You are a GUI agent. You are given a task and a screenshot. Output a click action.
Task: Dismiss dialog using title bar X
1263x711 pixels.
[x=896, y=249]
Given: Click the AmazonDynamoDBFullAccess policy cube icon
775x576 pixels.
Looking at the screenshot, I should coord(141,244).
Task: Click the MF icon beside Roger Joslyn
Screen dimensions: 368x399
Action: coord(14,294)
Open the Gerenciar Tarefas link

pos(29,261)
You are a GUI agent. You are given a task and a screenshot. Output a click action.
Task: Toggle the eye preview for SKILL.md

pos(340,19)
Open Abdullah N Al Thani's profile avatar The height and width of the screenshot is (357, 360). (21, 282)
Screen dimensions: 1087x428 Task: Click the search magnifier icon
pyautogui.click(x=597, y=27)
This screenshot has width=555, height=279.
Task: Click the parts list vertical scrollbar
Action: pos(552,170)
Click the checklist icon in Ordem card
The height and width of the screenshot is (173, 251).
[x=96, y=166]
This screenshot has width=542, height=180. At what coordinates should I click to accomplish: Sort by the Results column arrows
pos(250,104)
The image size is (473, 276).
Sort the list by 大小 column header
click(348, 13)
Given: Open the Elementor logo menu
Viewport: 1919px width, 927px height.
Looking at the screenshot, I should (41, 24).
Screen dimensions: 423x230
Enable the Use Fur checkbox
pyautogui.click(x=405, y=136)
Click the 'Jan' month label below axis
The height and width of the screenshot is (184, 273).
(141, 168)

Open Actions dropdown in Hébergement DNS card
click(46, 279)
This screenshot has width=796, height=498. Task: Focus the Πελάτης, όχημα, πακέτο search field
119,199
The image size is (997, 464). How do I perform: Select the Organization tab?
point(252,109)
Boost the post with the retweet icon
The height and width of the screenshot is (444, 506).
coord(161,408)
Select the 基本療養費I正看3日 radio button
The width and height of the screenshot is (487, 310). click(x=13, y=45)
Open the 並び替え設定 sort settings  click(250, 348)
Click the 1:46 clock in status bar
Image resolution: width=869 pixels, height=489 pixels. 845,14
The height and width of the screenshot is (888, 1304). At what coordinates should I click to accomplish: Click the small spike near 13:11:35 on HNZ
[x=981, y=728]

======

What you will do: Send back each record exactly as it stands.

Problem solution:
You are a GUI agent. You are given a task and a screenshot. Output a click action.
Task: Dismiss dialog using title bar X
1263x711 pixels.
[x=896, y=249]
Given: Click the AmazonDynamoDBFullAccess policy cube icon
775x576 pixels.
Looking at the screenshot, I should coord(141,244).
Task: Click the MF icon beside Roger Joslyn
Screen dimensions: 368x399
Action: coord(14,294)
Open the Gerenciar Tarefas link

pos(29,261)
You are a GUI agent. You are given a task and a screenshot. Output a click action.
Task: Toggle the eye preview for SKILL.md

pos(340,19)
Open Abdullah N Al Thani's profile avatar The height and width of the screenshot is (357, 360). (21, 282)
Screen dimensions: 1087x428 Task: Click the search magnifier icon
pyautogui.click(x=597, y=27)
This screenshot has width=555, height=279.
Task: Click the parts list vertical scrollbar
Action: pos(552,170)
Click the checklist icon in Ordem card
The height and width of the screenshot is (173, 251).
[x=96, y=166]
This screenshot has width=542, height=180. At what coordinates should I click to accomplish: Sort by the Results column arrows
pos(250,104)
The image size is (473, 276).
Sort the list by 大小 column header
click(348, 13)
Given: Open the Elementor logo menu
Viewport: 1919px width, 927px height.
Looking at the screenshot, I should (41, 24).
Screen dimensions: 423x230
Enable the Use Fur checkbox
pyautogui.click(x=405, y=136)
Click the 'Jan' month label below axis
The height and width of the screenshot is (184, 273).
(141, 168)

Open Actions dropdown in Hébergement DNS card
click(46, 279)
This screenshot has width=796, height=498. Task: Focus the Πελάτης, όχημα, πακέτο search field
119,199
The image size is (997, 464). How do I perform: Select the Organization tab?
point(252,109)
Boost the post with the retweet icon
The height and width of the screenshot is (444, 506).
coord(161,408)
Select the 基本療養費I正看3日 radio button
The width and height of the screenshot is (487, 310). click(x=13, y=45)
Open the 並び替え設定 sort settings  click(250, 348)
Click the 1:46 clock in status bar
Image resolution: width=869 pixels, height=489 pixels. 845,14
The height and width of the screenshot is (888, 1304). At what coordinates should I click to accomplish: Click the small spike near 13:11:35 on HNZ
[x=981, y=728]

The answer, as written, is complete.